Since it has already started raining and these are the first serious rains of the season, the road will be very slippery due to the rainwater mixing with all the dirt, grime and oil that would have collected on the road. Until some strong showers wash these off, please be aware that traction will be very poor and the chances of skidding are higher. Your braking distance and stopping time will increase too. So brake earlier and gently. In fact, the best thing to do on slippery surfaces is drive very smoothly and gently. No sudden acceleration or braking, because this can result in the tyres breaking traction. Also, steer and turn slowly and smoothly.
The huge volume of rain in a short time will also lead to waterlogging in some places and standing water. Obviously its best to stay away from flooded streets, but in case you have to go through, drive very slowly and in a low gear. In case half the wheel of your car gets submerged in the water, please do not proceed ahead, because your car's engine can suffer serious damage if the water gets sucked in. This is a basic thumb rule, and it always helps to know the exact water wading depth of your vehicle. Depending on the depth of the water, keep the vehicle in either first or second gear, with the engine rpm around 3,000 at all times. This will build a wave of water in front of your vehicle and prevent it from surging into your engine compartment. The high engine revs at a low vehicle speed also prevents water from rushing into your tailpipe.
Hitting standing water at speed can also cause the car to aquaplane which is when water comes between the tyres and the road surface, reducing grip from the tyres. This actually feels like your car is floating on water and the only way to recover complete control is to get off the accelerator or the brake, and wait for the car to slow down and regain grip. Once you feel the tyres regaining traction then gently apply the brakes.
If you have driven through a flooded street, apply the brakes a few times to dry them out, because when brakes are wet their stopping power also reduces. And don't immediately switch off the vehicle. Allow the heat of the engine and exhaust to dry out any wet electrical components.
The heavy rain will also reduce visibility. So ensure that your windscreen is clean and dry on the inside. If it does start to fog, use the defogger and direct the air conditioner towards the windscreen to clear up the mist. These days, most modern cars with climate control automatically turn on the AC when the defogger is selected. Avoid wiping the windscreen while on the move, as it can be both distracting and dangerous. Venture out only if the wipers are working properly and the blades are in good shape. Also, ensure the windshield washer reservoir is full and you could add some liquid soap or a branded additive to improve the cleaning.

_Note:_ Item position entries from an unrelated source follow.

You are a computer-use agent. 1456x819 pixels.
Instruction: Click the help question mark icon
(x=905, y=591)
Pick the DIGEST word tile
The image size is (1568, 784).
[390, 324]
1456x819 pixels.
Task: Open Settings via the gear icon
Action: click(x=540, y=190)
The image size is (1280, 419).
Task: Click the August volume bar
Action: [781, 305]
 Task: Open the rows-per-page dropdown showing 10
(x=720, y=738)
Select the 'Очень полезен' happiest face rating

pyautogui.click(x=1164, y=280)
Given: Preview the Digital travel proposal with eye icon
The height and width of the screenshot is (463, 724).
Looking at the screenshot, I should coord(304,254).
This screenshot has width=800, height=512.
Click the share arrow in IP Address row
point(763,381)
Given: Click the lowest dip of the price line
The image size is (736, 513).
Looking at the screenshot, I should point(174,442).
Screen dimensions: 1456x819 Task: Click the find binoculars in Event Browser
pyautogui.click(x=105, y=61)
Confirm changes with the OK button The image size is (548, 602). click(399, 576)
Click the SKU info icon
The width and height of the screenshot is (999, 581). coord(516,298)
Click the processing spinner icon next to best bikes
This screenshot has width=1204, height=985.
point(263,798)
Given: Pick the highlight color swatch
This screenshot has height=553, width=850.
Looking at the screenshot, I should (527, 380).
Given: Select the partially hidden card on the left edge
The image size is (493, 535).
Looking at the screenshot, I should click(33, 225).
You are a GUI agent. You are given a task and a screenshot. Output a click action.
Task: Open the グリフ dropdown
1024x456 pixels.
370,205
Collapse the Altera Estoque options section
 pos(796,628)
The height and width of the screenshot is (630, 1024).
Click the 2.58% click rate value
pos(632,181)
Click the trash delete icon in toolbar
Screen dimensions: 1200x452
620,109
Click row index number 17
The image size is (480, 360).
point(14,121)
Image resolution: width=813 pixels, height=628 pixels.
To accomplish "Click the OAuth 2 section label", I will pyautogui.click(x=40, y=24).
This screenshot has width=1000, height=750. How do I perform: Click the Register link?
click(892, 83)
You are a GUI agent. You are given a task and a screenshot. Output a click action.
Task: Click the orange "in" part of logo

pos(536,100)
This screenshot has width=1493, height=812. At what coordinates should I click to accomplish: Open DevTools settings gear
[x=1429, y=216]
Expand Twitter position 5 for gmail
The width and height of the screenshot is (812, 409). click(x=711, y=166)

Also understand that if your vision is compromised, so is that of the other people on the road. Driving with day time running lights and fog lights, or headlights on low beam is the best way to ensure that others can see you. After dark, avoid using the high beam in heavy rain as the light tends to bounce back off the water and further obscures your vision. And only use the hazard lights when you are parked or pulled over.
Finally keep some dry food rations in your vehicle along with rain-wear and a torch. And in case you get stranded somewhere and the water starts to rise around your vehicle, abandon it immediately and head for higher ground. Don't just sit inside with the AC running hoping for the floods to subside. At times like this, it's better to be cautious and leave the car and find shelter. And remember, head out only if it's extremely urgent and important. The authorities in certain states have put a ban on vehicular movement. So if you leave your car parked, try and ensure it's not under an unstable tree or streetlight.